Halophytes are associated with the intertidal forest ecosystem of Saudi Arabia and seemingly have an immense potential for yielding useful and important natural products. In this study we have aimed to isolate and characterize the endophytic and rhizospheric bacterial communities from the halophyte, Salsola imbricata, In addition these bacterial strains were identified and selected strains were further studied for bioactive secondary metabolites. At least 168 rhizspheric and endophytic bacteria were isolated and of these 22 were active antagonists against the oomycetous fungal plant pathogens, Phytophthora capsici and Pythium ultimum. Active cultures were mainly identified with molecular techniques (16S r DNA) and this revealed 95.7-100% sequence similarities with relevant type strains. These microorgansims were grouped into four major classes: Actinobacteria, Firmicutes, β-Proteobacteria, and γ-Proteobacteria. Production of fungal cell wall lytic enzymes was detected mostly in members of Actinobacteria and Firmicutes. PCR screening for type I polyketide synthases (PKS-I), type II polyketide synthases (PKS-II) and nonribosomal peptide synthetases (NRPS) revealed 13 of the 22 strains (59%) were positive for at least one of these important biosynthetic genes that are known to be involved in the synthesis of important antibiotics. Four bacterial strains of Actinobacteria with potential antagonistic activity including two rhizobacteria, EA52 (Nocardiopsis sp.), EA58 (Pseudonocardia sp.) and two endophytic bacteria Streptomyces sp. (EA65) and Streptomyces sp. (EA67) were selected for secondary metabolite analyses using LC-MS. As a result, the presence of different bioactive compounds in the culture extracts was detected some of which are already reported for their diverse biological activities including antibiotics such as Sulfamethoxypyridazine, Sulfamerazine, and Dimetridazole. In conclusion, this study provides an insight into antagonistic bacterial population especially the Actinobacteria from S. imbricata, producing antifungal metabolites of medical significance and characterized taxonomically in future.

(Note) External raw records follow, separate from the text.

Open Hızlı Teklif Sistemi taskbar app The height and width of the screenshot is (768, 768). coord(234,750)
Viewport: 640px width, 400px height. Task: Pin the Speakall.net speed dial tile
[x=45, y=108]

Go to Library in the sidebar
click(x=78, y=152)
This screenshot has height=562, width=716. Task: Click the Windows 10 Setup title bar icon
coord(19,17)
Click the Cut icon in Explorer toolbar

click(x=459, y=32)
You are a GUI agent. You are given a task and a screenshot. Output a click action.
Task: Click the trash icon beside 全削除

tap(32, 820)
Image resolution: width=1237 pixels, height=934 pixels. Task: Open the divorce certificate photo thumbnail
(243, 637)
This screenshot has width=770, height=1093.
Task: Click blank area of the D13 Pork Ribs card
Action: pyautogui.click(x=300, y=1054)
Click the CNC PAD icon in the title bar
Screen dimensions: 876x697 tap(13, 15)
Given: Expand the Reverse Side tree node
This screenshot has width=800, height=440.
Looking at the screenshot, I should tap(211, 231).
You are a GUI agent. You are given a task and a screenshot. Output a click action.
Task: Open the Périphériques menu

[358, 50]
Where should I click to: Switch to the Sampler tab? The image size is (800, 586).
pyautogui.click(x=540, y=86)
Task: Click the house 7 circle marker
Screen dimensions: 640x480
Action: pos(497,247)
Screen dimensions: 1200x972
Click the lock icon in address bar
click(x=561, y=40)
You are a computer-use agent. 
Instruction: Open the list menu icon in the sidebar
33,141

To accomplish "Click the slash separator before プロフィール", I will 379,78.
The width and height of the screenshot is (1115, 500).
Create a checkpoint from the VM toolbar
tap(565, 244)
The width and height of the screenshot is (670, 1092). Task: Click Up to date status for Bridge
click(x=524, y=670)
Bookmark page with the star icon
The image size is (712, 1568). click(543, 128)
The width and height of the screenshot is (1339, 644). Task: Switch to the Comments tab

Keywords: 16S rRNA gene sequence; LC/MS analyses; antifungal activity; enzyme production; halophyte.

Figure 1

Phylogenetic distribution of antagonistic bacteria isolated from S.imbricata on the basis of 16S rRNA gene sequences obtained from bacteria and closely related sequences of the type strains of other species. The phylogenetic relationships were inferred from the 16S rRNA gene sequences (1 kb) by using the neighbor-joining method from distances computed with the Jukes-Cantor algorithm. Bootstrap values (1,000 replicates) are shown next to the branches. GenBank accession numbers for each sequence are shown in parentheses. Bar, 0.01 accumulated changes per nucleotide. Isolates selected for bioactive metabolites identification are highlighted.

Figure 2

Spectra of LC/MS analysis showing detection of various bioactive metabolites. Nocardiopsis sp. (EA52) (A) negative mode LC/MS analysis (B) positive mode LC/MS analysis (C) negative mode LC/MS analysis of Pseudonocardia sp. (EA58) (D) positive mode LC/MS analysis (E) negative mode LC/MS analysis of Streptomyces sp. (EA65) (F) positive mode LC/MS analysis (G) negative mode LC/MS analysis of Streptomyces sp. (EA67) (H) positive mode LC/MS analysis.